▶ Assignment
The records appear below. Set down exactly each line from the one that contains "ticket email checkbox" through the last, both included.

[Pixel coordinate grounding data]
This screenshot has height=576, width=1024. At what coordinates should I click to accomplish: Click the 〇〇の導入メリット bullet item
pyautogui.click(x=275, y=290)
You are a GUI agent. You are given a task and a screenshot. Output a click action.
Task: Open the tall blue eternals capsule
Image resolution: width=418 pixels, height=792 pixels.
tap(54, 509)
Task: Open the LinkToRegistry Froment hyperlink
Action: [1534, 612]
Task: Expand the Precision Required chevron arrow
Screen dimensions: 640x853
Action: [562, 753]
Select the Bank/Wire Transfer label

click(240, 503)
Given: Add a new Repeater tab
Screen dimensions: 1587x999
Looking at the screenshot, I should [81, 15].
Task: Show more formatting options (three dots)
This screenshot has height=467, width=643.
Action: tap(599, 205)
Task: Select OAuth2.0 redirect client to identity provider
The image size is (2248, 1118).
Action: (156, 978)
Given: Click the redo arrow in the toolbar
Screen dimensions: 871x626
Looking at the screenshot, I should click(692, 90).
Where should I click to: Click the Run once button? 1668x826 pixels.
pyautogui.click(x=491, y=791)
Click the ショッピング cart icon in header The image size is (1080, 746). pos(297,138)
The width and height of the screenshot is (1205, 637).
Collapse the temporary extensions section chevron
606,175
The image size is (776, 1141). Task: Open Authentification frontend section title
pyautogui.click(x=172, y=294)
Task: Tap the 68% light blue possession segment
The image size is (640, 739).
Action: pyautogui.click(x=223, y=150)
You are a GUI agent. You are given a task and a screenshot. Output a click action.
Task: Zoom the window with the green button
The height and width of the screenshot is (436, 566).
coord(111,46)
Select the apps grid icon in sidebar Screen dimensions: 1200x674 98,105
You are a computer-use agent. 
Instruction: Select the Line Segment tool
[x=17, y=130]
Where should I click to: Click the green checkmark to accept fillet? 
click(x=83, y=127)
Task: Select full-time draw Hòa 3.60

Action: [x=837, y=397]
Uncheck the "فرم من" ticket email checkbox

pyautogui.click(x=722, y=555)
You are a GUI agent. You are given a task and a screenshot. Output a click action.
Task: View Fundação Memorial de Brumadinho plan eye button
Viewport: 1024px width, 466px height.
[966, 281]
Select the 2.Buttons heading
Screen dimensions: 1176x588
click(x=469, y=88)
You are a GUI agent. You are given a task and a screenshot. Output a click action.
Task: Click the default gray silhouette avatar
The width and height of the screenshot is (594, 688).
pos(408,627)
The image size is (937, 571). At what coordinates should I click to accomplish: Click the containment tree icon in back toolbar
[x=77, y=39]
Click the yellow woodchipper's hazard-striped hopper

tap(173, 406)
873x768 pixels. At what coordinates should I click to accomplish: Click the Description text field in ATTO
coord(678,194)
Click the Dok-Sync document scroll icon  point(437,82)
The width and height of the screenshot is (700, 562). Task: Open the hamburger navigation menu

▶ Answer to the exercise
Uncheck the "فرم من" ticket email checkbox

pyautogui.click(x=722, y=555)
You are a GUI agent. You are given a task and a screenshot. Output a click action.
Task: View Fundação Memorial de Brumadinho plan eye button
Viewport: 1024px width, 466px height.
[966, 281]
Select the 2.Buttons heading
Screen dimensions: 1176x588
click(x=469, y=88)
You are a GUI agent. You are given a task and a screenshot. Output a click action.
Task: Click the default gray silhouette avatar
The width and height of the screenshot is (594, 688).
pos(408,627)
The image size is (937, 571). At what coordinates should I click to accomplish: Click the containment tree icon in back toolbar
[x=77, y=39]
Click the yellow woodchipper's hazard-striped hopper

tap(173, 406)
873x768 pixels. At what coordinates should I click to accomplish: Click the Description text field in ATTO
coord(678,194)
Click the Dok-Sync document scroll icon  point(437,82)
The width and height of the screenshot is (700, 562). Task: Open the hamburger navigation menu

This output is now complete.